En Rusia, mientras tanto, continuaban formándose nuevas generaciones de bailarines de ambos sexos, pero el riguroso trabajo metodológico seguido en ese país favorecía una distinción entre las cualidades de la bailarina y del bailarín, dotando a estos últimos de vigorosidad y fortaleza gimnástica notable, con independencia de la elegancia y delicadeza propias de los estilos clásico y neoclásico, ampliamente desarrollados durante el siglo XX.
Uno de los exponentes masculinos de la Escuela Rusa, Rudolf Nureyev, asombraría al mundo occidental con su arte y serviría de modelo e impulso en la reconquista del protagonismo masculino en la danza, a la que también contribuían José Limón y luego Paul Taylor, Erick Hawkins y Merce Cunnigham en la danza moderna. Desde la segunda mitad del siglo XX, junto a los nombres rutilantes de memorables bailarinas, las estrellas masculinas han ido marcando, cada vez con mayor intensidad, que en la danza profesional no es exclusivamente lo femenino y frágil lo referencial sino que, muy por el contrario, lo masculino, lo vital han adquirido enorme supremacía.

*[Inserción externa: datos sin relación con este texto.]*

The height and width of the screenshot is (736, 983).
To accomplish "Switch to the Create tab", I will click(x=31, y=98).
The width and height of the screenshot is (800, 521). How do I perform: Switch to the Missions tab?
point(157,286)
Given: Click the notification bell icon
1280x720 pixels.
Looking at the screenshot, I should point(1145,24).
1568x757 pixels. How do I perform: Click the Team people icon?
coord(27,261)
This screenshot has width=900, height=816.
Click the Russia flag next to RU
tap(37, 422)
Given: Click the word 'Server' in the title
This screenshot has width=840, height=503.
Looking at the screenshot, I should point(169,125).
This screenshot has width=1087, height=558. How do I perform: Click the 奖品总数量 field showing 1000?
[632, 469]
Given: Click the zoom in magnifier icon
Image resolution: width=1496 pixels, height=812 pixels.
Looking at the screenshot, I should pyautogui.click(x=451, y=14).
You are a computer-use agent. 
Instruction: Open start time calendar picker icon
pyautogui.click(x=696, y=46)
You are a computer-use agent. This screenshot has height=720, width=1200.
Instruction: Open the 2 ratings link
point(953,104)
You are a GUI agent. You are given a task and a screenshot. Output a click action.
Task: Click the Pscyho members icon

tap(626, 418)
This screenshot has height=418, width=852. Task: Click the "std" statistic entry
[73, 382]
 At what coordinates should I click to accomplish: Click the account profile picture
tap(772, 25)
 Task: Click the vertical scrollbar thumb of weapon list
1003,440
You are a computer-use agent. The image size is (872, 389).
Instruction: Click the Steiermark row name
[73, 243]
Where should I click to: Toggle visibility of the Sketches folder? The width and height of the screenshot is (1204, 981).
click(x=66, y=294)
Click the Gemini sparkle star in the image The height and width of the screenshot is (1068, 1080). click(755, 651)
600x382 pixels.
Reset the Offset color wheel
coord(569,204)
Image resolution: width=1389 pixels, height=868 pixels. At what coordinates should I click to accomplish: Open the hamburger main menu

Por último, dejar con una gran frase: "Se ha alcanzado un punto de maravillosa equidad, ahora que el bailarín es el varón en escena. No es solo técnica o virtuosismo, de saltar más alto que nadie. Es la capacidad para utilizar todas las posibilidades de fuerza, suavidad, agresión, sumisión, de impulsos amorosos, de tormento. De ser un pavo real. Es perfectamente correcto que un hombre baile".